The first thing that changes is when we inject the DLL. For 64bit we wait for ntdll.dll to be loaded (conveniently, it just happens to be the very first library loaded) but for 32bit APC we need to wait for a different library: wow64.dll

The reason for this is that to use an APC in a 32bit process, you can't just give the address of the routing that you want to execute. You need to give the address a specific API that is inside wow64.dll. Basically it's a thunking mechanism. 

The function that will do the work is: Wow64ApcRoutine

That function will be your APC routine, which in turn will call your actual shellcode.
The Wow64ApcRoutine routine is an APC normal routine. 

The parameters given to it are very specific though.
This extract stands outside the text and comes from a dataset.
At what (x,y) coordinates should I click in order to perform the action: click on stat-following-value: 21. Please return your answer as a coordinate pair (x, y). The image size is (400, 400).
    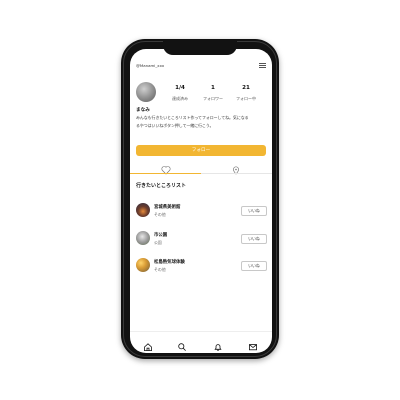
    Looking at the image, I should click on (246, 88).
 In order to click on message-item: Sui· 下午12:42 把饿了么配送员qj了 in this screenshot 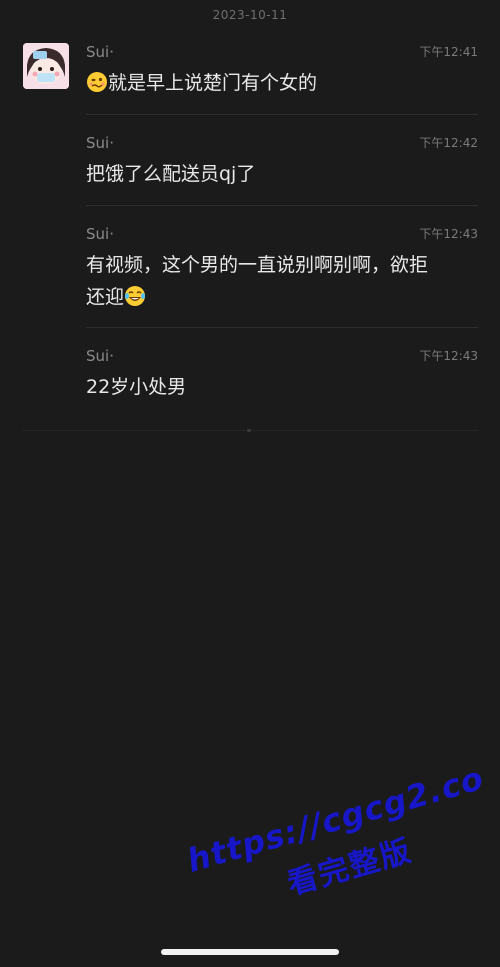, I will do `click(293, 169)`.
When you create your APC you should have something like this:

LPLDR_CONTEXT32 context = (LPLDR_CONTEXT32)ctx;
PVOID ApcContext = (PVOID)(((ULONG_PTR)Apc32BitRoutine  << 32) + (ULONG_PTR) Apc32BitContext);
KeInitializeApc(apc, tThread,
OriginalApcEnvironment,
(PKKERNEL_ROUTINE)&KernelApcRoutine,
NULL,
context->Wow64ApcRoutine,
UserMode,
ApcContext);

KeInsertQueueApc(apc, 0, NULL, 0);

The context and other structures being defined as such:

typedef union
{
    struct
    {
ULONG Apc32BitContext;
ULONG Apc32BitRoutine;
    };
    PVOID Apc64BitContext;
} wow64ApcContext;

typedef wow64ApcContext  WOW64_CONTEXT;
typedef wow64ApcContext* LPWOW64_CONTEXT;

typedef struct ldrContext32 {
    ULONG ShellCode;
    UNICODE_STRING32 dllPath;
    DWORD Process;
    DWORD LdrLoadDll;
    PKNORMAL_ROUTINE Wow64ApcRoutine;
    WOW64_CONTEXT wow64Context;
} LDR_CONTEXT32, *LPLDR_CONTEXT32;

The Apc32BitRoutine is the address of your shellcode (you will have used ZwAllocateMemory() for the target process earlier).
The Apc32BitContext is your structure (basically just need the PUNICODE_STRING that specifies the path of your DLL)

The APC will therefore call Wow64ApcRoutine (you got the address of that after wow64.dll got loaded), and in turn, it will call your shellcode with the given context as a parameter.

32Bit shell code


In an earlier iteration, I used the following code:

UCHAR x86shellCode[] = {
//"\xcc" // Break Point
"\x55" // push ebp
"\x8b\xec" // mov ebp, esp
"\x8b\x45\x08" // mov eax, dword ptr [ebp+8]
"\x83\xc0\x0c" // add eax,0Ch
"\x8b\xf4" // mov esi,esp
"\x50" // push eax
"\x8b\x4d\x08" // mov ecx, dword ptr[ebp+08]
"\x83\xc1\x04" // add ecx, 4
"\x51" // push ecx
"\x6a\x00" // push 0
"\x6a\x00" // push 0
"\x8b\x55\x08" // mov edx, dword [ebp+8]
"\x8b\x42\x10" // mov eax, dword [edx+8]
"\xff\xd0" // call eax Note: No need to clean the stack after the call
"\x5d" // pop ebp
"\xc3" // ret
"\x90\x90\x90" // NOP
};

This will get the address of LdrLoadDll from the context as well as the UNICODE_STRING with the path. Essentially it does the exact same thing as the 64bit code mentioned at the beginning.